Tuesday, September 23, 2008

Science Commons

Enter John Wilbanks, executive director of the Science Commons initiative, and the six-year-old innovation of its parent organization, Creative Commons—an intelligent, understandable copyright that's revolutionizing how everything from photos to publications are shared. Wilbanks and his team (which includes Nobel Prize winners Joshua Lederberg and John Sulston) are focused on three areas where roadblocks to scientific discovery are most common: in accessing literature, obtaining materials, and sharing data.

In June, Science Commons introduced a set of tools to allow authors greater control over papers published in scientific journals. And this week, Science Commons is expanding its Neurocommons project with the launch of an open-source research platform for brain studies. By using text-mining tools and analysis software to annotate millions of neurology papers, researchers worldwide can find relevant information in a matter of minutes.
I am a fan of the Creative Commons initiative, and I am glad they are now entering the scientific space.

How does John Wilbanks want to change journals to make scholarly articles more accessible?
Scholarly literature would be available for free because the peer-review charges would be paid as part of the cost of research instead of through subscription models, and the annotations or comments that had been made on any given paper would be readily available. The idea is that we would do things in science that we already do everyday in other fields with ease. Science ought to be like this, but it isn't.

Currently, journal articles, data, research, materials and so on are stopped by contracts and copyrights at such a rate that it's become nearly impossible to pull them together. The estimated utility half-life of a scientific paper is 15 years, but the copyright lasts until 70 years after the author's death. It's hard to get data sets shared, and the basic elements of the commercial Web (like eBay, Amazon and Google) function poorly, if at all, inside the sciences. The knowledge simply isn't moving as easily as it should, and transactions are slow on a good day, non-existent on a bad one.
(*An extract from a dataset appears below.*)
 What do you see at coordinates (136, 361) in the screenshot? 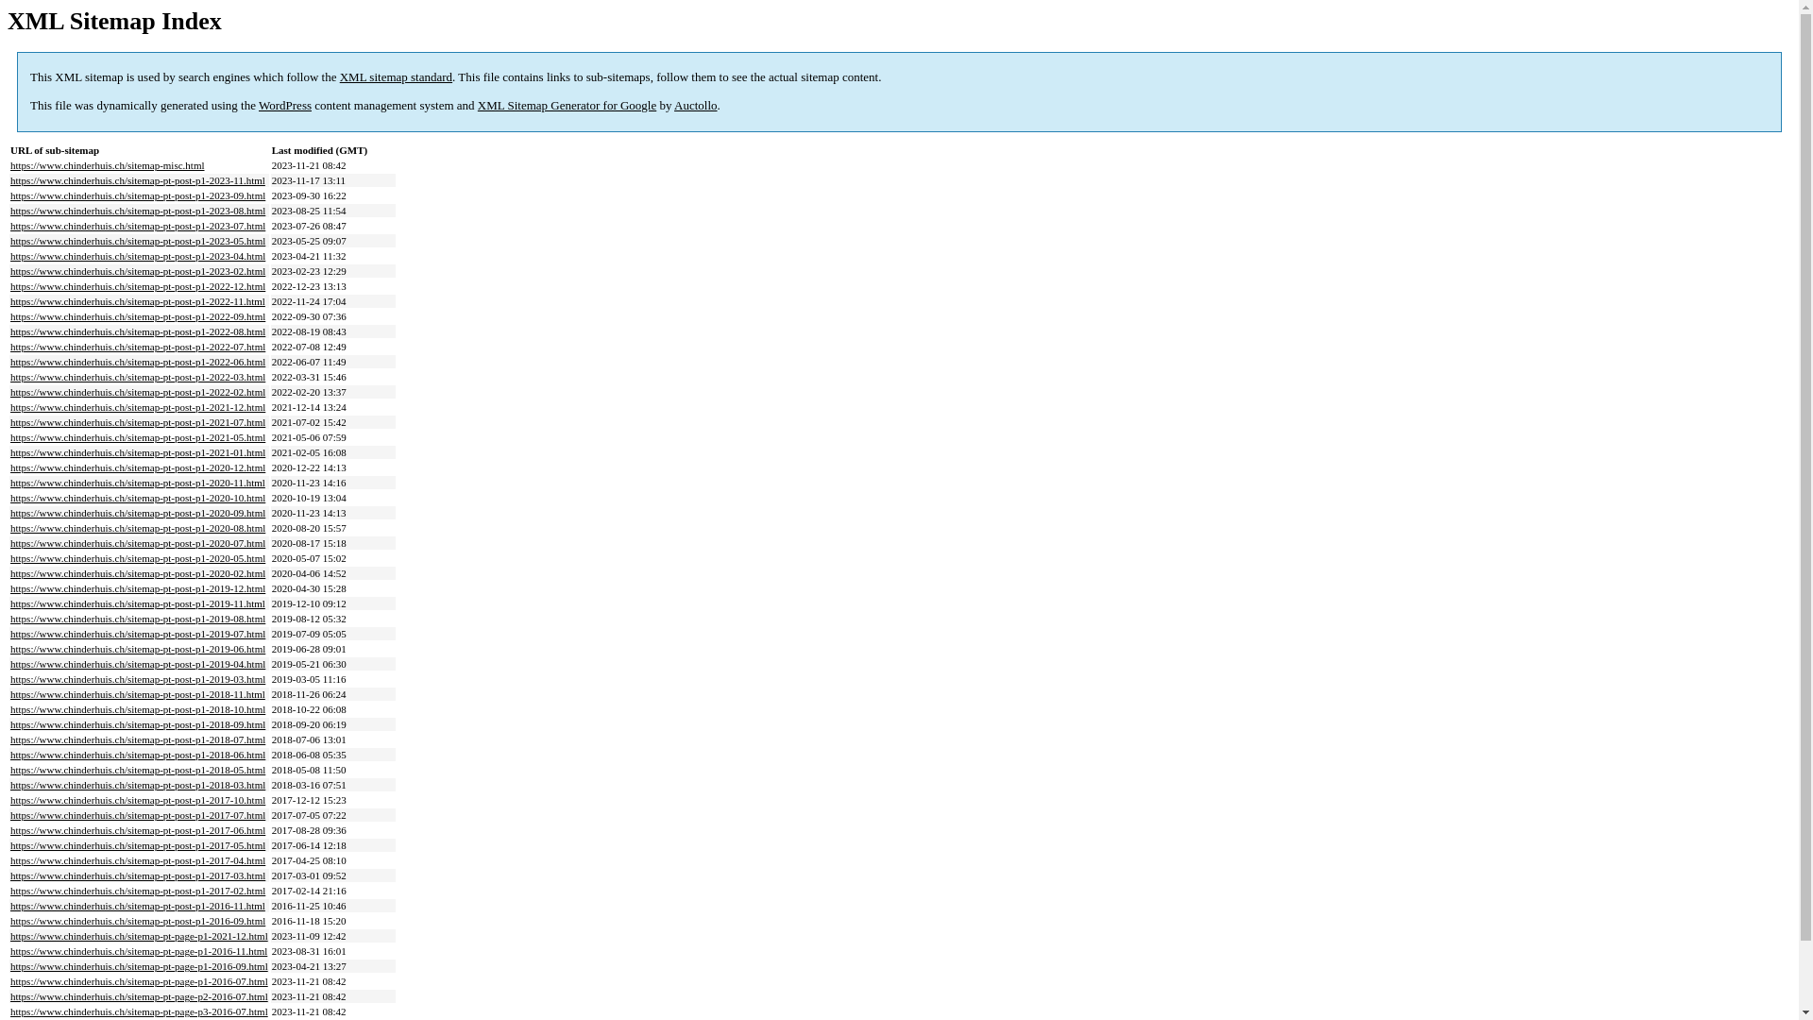
I see `'https://www.chinderhuis.ch/sitemap-pt-post-p1-2022-06.html'` at bounding box center [136, 361].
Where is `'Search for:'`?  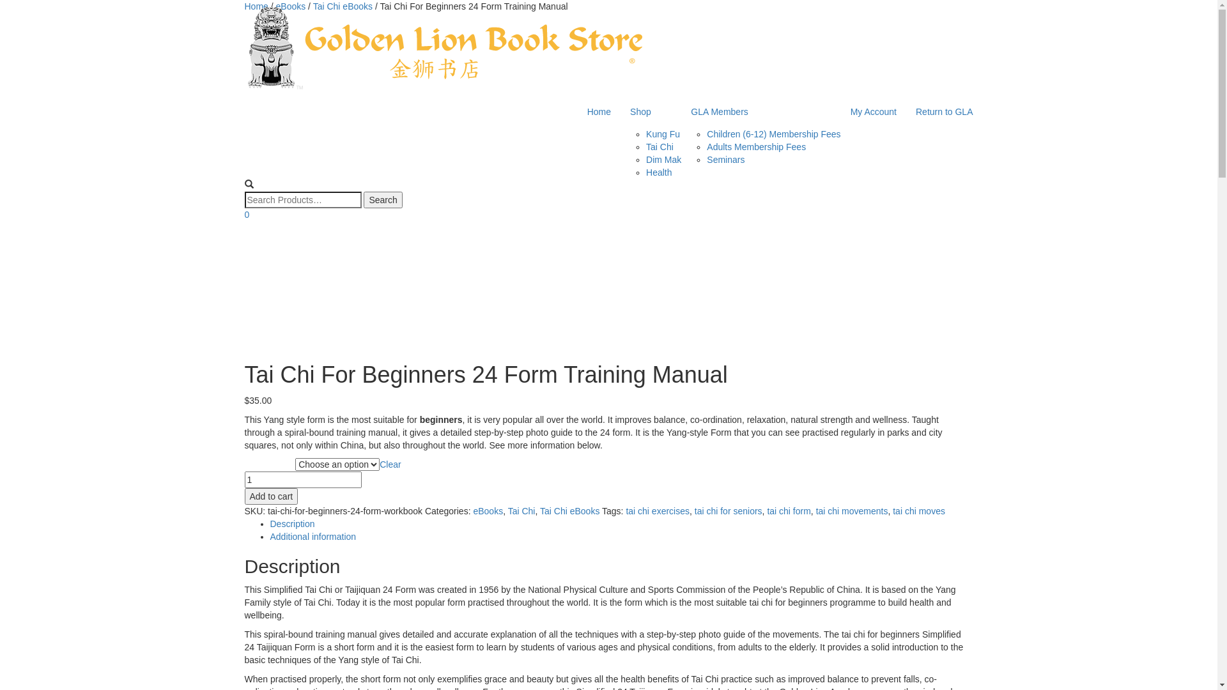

Admittedly, right now the traditional for-profit publishing companies don't have a strong incentive to change. These publishers are making as much as a 35 percent profit, and in the absence of prodding from the scientific and research communities they're not going to change. But over the long term, people will get frustrated that we can easily find everything we need recreationally online but we can't do it for science. Google doesn't work as well for finding science as it does for finding pizza, and that's a shame. Open access isn't just about getting a scientist access to a file. It's the best thing for science because it allows all the smart people in the world to start hacking on the scientific literature and applying tools like text mining, collaborative filtering and more. Right now, all that content is basically dark to most of the smart people on Earth.
It is crazy to me that some journals have a 35% profit. The open source software movement was created to mimic the way scientific research was conducted, where information is freely available to all. How ironic is it then that academic journals have become some of the most profitable businesses in the world and open source concepts need to be brought back to the scientific community?

I always find it strange that when I am researching a topic, Google ends up taking me to a lot of blogs and very few academic studies. Not that there is anything wrong with blogs :), just that I am sure there are academic studies that have the exact answer to what I am looking for, and Google rarely takes me to them. Instead of getting well thought out, heavily researched and peer-reviewed information, I end up with some blogger's back of the envelope calculation.

And in the few instances when Google (or Google Scholar) does find an academic study, I am directed to a website that requires payment for access. And not something reasonable like $1-5 for a 3 page article. No, they want something crazy like $25-100 for a single article. If I was sure the article had the information I was looking for, it might be worth that, but I am typically too scared that it won't be there and I pass. Instead, I spend 10-15 minutes Googling the authors' names to see if they happened to put a free version of the report up on their personal websites. Sometimes I get lucky, sometimes not. But, it is always a huge waste of time.

Making academic studies freely available and searchable via Google would be immensely valuable and so I hope Science Commons is successful in their endeavor.